## WORK ITEM:
Exact copies of the records below are required.

(Dataset entries)

- - -

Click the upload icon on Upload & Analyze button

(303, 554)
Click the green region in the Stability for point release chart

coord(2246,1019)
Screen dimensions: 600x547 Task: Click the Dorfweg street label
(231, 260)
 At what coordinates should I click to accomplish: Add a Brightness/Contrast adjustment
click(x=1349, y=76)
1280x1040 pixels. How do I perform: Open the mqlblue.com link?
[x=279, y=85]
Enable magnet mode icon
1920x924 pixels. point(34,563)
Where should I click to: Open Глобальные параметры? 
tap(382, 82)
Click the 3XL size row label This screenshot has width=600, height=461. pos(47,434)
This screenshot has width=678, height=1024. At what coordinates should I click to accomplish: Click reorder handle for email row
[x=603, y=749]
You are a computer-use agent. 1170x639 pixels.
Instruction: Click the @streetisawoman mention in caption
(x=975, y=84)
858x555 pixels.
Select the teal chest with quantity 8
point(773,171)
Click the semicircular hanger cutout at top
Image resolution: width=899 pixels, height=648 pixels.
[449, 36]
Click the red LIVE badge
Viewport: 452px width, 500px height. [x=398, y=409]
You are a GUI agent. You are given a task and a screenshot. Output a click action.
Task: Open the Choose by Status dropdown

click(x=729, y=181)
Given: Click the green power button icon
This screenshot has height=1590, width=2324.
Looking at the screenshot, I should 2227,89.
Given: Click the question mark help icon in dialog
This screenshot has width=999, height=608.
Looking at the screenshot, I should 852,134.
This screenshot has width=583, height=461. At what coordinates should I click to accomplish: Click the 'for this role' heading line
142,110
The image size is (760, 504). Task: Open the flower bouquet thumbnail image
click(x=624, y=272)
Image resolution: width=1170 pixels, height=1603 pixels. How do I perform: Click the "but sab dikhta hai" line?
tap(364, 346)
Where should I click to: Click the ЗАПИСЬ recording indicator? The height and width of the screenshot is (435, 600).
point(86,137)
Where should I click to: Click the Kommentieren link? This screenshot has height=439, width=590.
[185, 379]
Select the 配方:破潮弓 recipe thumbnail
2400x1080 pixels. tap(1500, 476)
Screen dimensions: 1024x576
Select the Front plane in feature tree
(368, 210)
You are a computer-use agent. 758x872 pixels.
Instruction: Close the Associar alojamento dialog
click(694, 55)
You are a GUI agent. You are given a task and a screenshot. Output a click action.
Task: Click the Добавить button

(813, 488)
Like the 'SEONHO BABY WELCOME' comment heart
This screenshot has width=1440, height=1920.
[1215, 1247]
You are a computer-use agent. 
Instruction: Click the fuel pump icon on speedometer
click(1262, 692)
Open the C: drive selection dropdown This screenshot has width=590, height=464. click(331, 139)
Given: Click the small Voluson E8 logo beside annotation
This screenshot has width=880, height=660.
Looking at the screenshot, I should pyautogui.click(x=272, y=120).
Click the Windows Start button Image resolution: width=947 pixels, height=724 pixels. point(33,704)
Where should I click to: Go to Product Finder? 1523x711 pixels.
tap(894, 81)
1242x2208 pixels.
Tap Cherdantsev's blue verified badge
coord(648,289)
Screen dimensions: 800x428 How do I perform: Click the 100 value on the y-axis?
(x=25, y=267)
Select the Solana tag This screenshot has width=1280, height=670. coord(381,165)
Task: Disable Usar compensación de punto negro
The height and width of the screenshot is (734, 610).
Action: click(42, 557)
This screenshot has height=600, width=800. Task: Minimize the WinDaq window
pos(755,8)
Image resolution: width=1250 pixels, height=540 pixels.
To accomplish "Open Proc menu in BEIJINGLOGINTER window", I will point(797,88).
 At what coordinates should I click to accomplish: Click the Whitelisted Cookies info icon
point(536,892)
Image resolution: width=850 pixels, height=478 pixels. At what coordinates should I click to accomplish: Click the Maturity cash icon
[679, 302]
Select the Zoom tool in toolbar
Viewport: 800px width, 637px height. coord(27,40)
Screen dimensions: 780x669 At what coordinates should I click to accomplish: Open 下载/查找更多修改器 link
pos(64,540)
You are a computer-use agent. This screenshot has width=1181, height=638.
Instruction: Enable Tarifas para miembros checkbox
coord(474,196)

- - -

## SOLUTION TO THE EXERCISE:
Click the upload icon on Upload & Analyze button

(303, 554)
Click the green region in the Stability for point release chart

coord(2246,1019)
Screen dimensions: 600x547 Task: Click the Dorfweg street label
(231, 260)
 At what coordinates should I click to accomplish: Add a Brightness/Contrast adjustment
click(x=1349, y=76)
1280x1040 pixels. How do I perform: Open the mqlblue.com link?
[x=279, y=85]
Enable magnet mode icon
1920x924 pixels. point(34,563)
Where should I click to: Open Глобальные параметры? 
tap(382, 82)
Click the 3XL size row label This screenshot has width=600, height=461. pos(47,434)
This screenshot has width=678, height=1024. At what coordinates should I click to accomplish: Click reorder handle for email row
[x=603, y=749]
You are a computer-use agent. 1170x639 pixels.
Instruction: Click the @streetisawoman mention in caption
(x=975, y=84)
858x555 pixels.
Select the teal chest with quantity 8
point(773,171)
Click the semicircular hanger cutout at top
Image resolution: width=899 pixels, height=648 pixels.
[449, 36]
Click the red LIVE badge
Viewport: 452px width, 500px height. [x=398, y=409]
You are a GUI agent. You are given a task and a screenshot. Output a click action.
Task: Open the Choose by Status dropdown

click(x=729, y=181)
Given: Click the green power button icon
This screenshot has height=1590, width=2324.
Looking at the screenshot, I should 2227,89.
Given: Click the question mark help icon in dialog
This screenshot has width=999, height=608.
Looking at the screenshot, I should 852,134.
This screenshot has width=583, height=461. At what coordinates should I click to accomplish: Click the 'for this role' heading line
142,110
The image size is (760, 504). Task: Open the flower bouquet thumbnail image
click(x=624, y=272)
Image resolution: width=1170 pixels, height=1603 pixels. How do I perform: Click the "but sab dikhta hai" line?
tap(364, 346)
Where should I click to: Click the ЗАПИСЬ recording indicator? The height and width of the screenshot is (435, 600).
point(86,137)
Where should I click to: Click the Kommentieren link? This screenshot has height=439, width=590.
[185, 379]
Select the 配方:破潮弓 recipe thumbnail
2400x1080 pixels. tap(1500, 476)
Screen dimensions: 1024x576
Select the Front plane in feature tree
(368, 210)
You are a computer-use agent. 758x872 pixels.
Instruction: Close the Associar alojamento dialog
click(694, 55)
You are a GUI agent. You are given a task and a screenshot. Output a click action.
Task: Click the Добавить button

(813, 488)
Like the 'SEONHO BABY WELCOME' comment heart
This screenshot has width=1440, height=1920.
[1215, 1247]
You are a computer-use agent. 
Instruction: Click the fuel pump icon on speedometer
click(1262, 692)
Open the C: drive selection dropdown This screenshot has width=590, height=464. click(331, 139)
Given: Click the small Voluson E8 logo beside annotation
This screenshot has width=880, height=660.
Looking at the screenshot, I should pyautogui.click(x=272, y=120).
Click the Windows Start button Image resolution: width=947 pixels, height=724 pixels. point(33,704)
Where should I click to: Go to Product Finder? 1523x711 pixels.
tap(894, 81)
1242x2208 pixels.
Tap Cherdantsev's blue verified badge
coord(648,289)
Screen dimensions: 800x428 How do I perform: Click the 100 value on the y-axis?
(x=25, y=267)
Select the Solana tag This screenshot has width=1280, height=670. coord(381,165)
Task: Disable Usar compensación de punto negro
The height and width of the screenshot is (734, 610).
Action: click(42, 557)
This screenshot has height=600, width=800. Task: Minimize the WinDaq window
pos(755,8)
Image resolution: width=1250 pixels, height=540 pixels.
To accomplish "Open Proc menu in BEIJINGLOGINTER window", I will point(797,88).
 At what coordinates should I click to accomplish: Click the Whitelisted Cookies info icon
point(536,892)
Image resolution: width=850 pixels, height=478 pixels. At what coordinates should I click to accomplish: Click the Maturity cash icon
[679, 302]
Select the Zoom tool in toolbar
Viewport: 800px width, 637px height. coord(27,40)
Screen dimensions: 780x669 At what coordinates should I click to accomplish: Open 下载/查找更多修改器 link
pos(64,540)
You are a computer-use agent. This screenshot has width=1181, height=638.
Instruction: Enable Tarifas para miembros checkbox
coord(474,196)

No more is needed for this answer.